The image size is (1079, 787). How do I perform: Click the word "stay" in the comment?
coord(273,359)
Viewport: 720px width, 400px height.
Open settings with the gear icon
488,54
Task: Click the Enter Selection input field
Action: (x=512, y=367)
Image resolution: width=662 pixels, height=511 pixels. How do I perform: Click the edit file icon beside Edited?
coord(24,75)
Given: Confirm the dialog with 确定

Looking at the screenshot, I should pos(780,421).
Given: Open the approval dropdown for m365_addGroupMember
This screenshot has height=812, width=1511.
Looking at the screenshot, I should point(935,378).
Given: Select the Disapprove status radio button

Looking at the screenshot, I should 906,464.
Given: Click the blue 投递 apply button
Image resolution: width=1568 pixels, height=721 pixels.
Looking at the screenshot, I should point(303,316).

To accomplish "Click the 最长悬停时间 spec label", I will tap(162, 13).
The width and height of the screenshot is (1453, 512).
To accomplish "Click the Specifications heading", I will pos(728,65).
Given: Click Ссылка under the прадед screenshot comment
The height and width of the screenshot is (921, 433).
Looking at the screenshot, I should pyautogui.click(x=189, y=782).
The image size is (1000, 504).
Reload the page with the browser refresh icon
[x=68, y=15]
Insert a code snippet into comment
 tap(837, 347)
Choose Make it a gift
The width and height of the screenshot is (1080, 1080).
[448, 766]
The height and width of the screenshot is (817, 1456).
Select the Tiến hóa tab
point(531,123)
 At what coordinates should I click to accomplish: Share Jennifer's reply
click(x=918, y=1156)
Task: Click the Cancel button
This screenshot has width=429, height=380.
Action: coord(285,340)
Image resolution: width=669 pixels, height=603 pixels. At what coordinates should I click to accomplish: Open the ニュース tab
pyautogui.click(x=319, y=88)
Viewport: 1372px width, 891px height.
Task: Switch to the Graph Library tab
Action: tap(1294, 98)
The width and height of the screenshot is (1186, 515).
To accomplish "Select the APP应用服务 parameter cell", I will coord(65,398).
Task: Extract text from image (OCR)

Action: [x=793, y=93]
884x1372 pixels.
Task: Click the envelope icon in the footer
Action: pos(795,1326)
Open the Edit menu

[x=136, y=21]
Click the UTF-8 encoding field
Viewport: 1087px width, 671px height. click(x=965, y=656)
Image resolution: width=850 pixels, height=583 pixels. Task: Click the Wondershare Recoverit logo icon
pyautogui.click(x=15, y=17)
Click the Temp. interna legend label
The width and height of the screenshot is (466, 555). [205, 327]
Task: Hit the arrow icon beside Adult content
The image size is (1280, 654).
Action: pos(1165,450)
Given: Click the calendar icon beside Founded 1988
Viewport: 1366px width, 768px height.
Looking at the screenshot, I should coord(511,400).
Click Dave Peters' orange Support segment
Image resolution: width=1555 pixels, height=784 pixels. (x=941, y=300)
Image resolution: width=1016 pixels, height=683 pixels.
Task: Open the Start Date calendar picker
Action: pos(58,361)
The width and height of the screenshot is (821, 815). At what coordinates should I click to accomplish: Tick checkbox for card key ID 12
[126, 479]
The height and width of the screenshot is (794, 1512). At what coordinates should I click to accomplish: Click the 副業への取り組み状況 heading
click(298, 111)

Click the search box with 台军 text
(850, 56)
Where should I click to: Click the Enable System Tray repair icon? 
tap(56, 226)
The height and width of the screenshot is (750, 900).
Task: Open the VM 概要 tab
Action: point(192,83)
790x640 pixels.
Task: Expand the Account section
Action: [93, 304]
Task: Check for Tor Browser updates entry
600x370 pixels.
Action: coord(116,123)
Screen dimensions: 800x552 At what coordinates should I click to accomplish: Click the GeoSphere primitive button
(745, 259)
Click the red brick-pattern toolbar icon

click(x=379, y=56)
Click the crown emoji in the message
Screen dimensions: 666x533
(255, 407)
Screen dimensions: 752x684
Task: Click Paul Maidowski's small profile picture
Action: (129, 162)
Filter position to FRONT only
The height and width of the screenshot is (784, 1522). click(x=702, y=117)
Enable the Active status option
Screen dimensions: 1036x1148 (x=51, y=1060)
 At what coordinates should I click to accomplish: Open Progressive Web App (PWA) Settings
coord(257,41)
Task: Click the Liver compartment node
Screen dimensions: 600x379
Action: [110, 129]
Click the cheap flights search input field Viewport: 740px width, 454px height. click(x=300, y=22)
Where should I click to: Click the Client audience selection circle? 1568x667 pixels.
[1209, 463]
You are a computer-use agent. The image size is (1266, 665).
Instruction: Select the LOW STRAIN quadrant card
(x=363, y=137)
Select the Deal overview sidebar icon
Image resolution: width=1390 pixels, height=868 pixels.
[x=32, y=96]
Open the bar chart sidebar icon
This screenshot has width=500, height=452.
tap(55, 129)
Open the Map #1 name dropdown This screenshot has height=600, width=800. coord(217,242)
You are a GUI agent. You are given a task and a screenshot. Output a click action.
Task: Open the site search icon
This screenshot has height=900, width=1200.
▬▬▬
What is being asked
Everything above must be retyped. Keep each record exactly the same.

Expected answer
The image size is (1079, 787). How do I perform: Click the word "stay" in the comment?
coord(273,359)
Viewport: 720px width, 400px height.
Open settings with the gear icon
488,54
Task: Click the Enter Selection input field
Action: (x=512, y=367)
Image resolution: width=662 pixels, height=511 pixels. How do I perform: Click the edit file icon beside Edited?
coord(24,75)
Given: Confirm the dialog with 确定

Looking at the screenshot, I should pos(780,421).
Given: Open the approval dropdown for m365_addGroupMember
This screenshot has height=812, width=1511.
Looking at the screenshot, I should point(935,378).
Given: Select the Disapprove status radio button

Looking at the screenshot, I should 906,464.
Given: Click the blue 投递 apply button
Image resolution: width=1568 pixels, height=721 pixels.
Looking at the screenshot, I should point(303,316).

To accomplish "Click the 最长悬停时间 spec label", I will tap(162, 13).
The width and height of the screenshot is (1453, 512).
To accomplish "Click the Specifications heading", I will pos(728,65).
Given: Click Ссылка under the прадед screenshot comment
The height and width of the screenshot is (921, 433).
Looking at the screenshot, I should pyautogui.click(x=189, y=782).
The image size is (1000, 504).
Reload the page with the browser refresh icon
[x=68, y=15]
Insert a code snippet into comment
 tap(837, 347)
Choose Make it a gift
The width and height of the screenshot is (1080, 1080).
[448, 766]
The height and width of the screenshot is (817, 1456).
Select the Tiến hóa tab
point(531,123)
 At what coordinates should I click to accomplish: Share Jennifer's reply
click(x=918, y=1156)
Task: Click the Cancel button
This screenshot has width=429, height=380.
Action: coord(285,340)
Image resolution: width=669 pixels, height=603 pixels. At what coordinates should I click to accomplish: Open the ニュース tab
pyautogui.click(x=319, y=88)
Viewport: 1372px width, 891px height.
Task: Switch to the Graph Library tab
Action: tap(1294, 98)
The width and height of the screenshot is (1186, 515).
To accomplish "Select the APP应用服务 parameter cell", I will coord(65,398).
Task: Extract text from image (OCR)

Action: [x=793, y=93]
884x1372 pixels.
Task: Click the envelope icon in the footer
Action: pos(795,1326)
Open the Edit menu

[x=136, y=21]
Click the UTF-8 encoding field
Viewport: 1087px width, 671px height. click(x=965, y=656)
Image resolution: width=850 pixels, height=583 pixels. Task: Click the Wondershare Recoverit logo icon
pyautogui.click(x=15, y=17)
Click the Temp. interna legend label
The width and height of the screenshot is (466, 555). [205, 327]
Task: Hit the arrow icon beside Adult content
The image size is (1280, 654).
Action: pos(1165,450)
Given: Click the calendar icon beside Founded 1988
Viewport: 1366px width, 768px height.
Looking at the screenshot, I should coord(511,400).
Click Dave Peters' orange Support segment
Image resolution: width=1555 pixels, height=784 pixels. (x=941, y=300)
Image resolution: width=1016 pixels, height=683 pixels.
Task: Open the Start Date calendar picker
Action: pos(58,361)
The width and height of the screenshot is (821, 815). At what coordinates should I click to accomplish: Tick checkbox for card key ID 12
[126, 479]
The height and width of the screenshot is (794, 1512). At what coordinates should I click to accomplish: Click the 副業への取り組み状況 heading
click(298, 111)

Click the search box with 台军 text
(850, 56)
Where should I click to: Click the Enable System Tray repair icon? 
tap(56, 226)
The height and width of the screenshot is (750, 900).
Task: Open the VM 概要 tab
Action: point(192,83)
790x640 pixels.
Task: Expand the Account section
Action: [93, 304]
Task: Check for Tor Browser updates entry
600x370 pixels.
Action: coord(116,123)
Screen dimensions: 800x552 At what coordinates should I click to accomplish: Click the GeoSphere primitive button
(745, 259)
Click the red brick-pattern toolbar icon

click(x=379, y=56)
Click the crown emoji in the message
Screen dimensions: 666x533
(255, 407)
Screen dimensions: 752x684
Task: Click Paul Maidowski's small profile picture
Action: (129, 162)
Filter position to FRONT only
The height and width of the screenshot is (784, 1522). click(x=702, y=117)
Enable the Active status option
Screen dimensions: 1036x1148 (x=51, y=1060)
 At what coordinates should I click to accomplish: Open Progressive Web App (PWA) Settings
coord(257,41)
Task: Click the Liver compartment node
Screen dimensions: 600x379
Action: [110, 129]
Click the cheap flights search input field Viewport: 740px width, 454px height. click(x=300, y=22)
Where should I click to: Click the Client audience selection circle? 1568x667 pixels.
[1209, 463]
You are a computer-use agent. The image size is (1266, 665).
Instruction: Select the LOW STRAIN quadrant card
(x=363, y=137)
Select the Deal overview sidebar icon
Image resolution: width=1390 pixels, height=868 pixels.
[x=32, y=96]
Open the bar chart sidebar icon
This screenshot has width=500, height=452.
tap(55, 129)
Open the Map #1 name dropdown This screenshot has height=600, width=800. coord(217,242)
You are a GUI agent. You are given a task and a screenshot. Output a click action.
Task: Open the site search icon
This screenshot has height=900, width=1200.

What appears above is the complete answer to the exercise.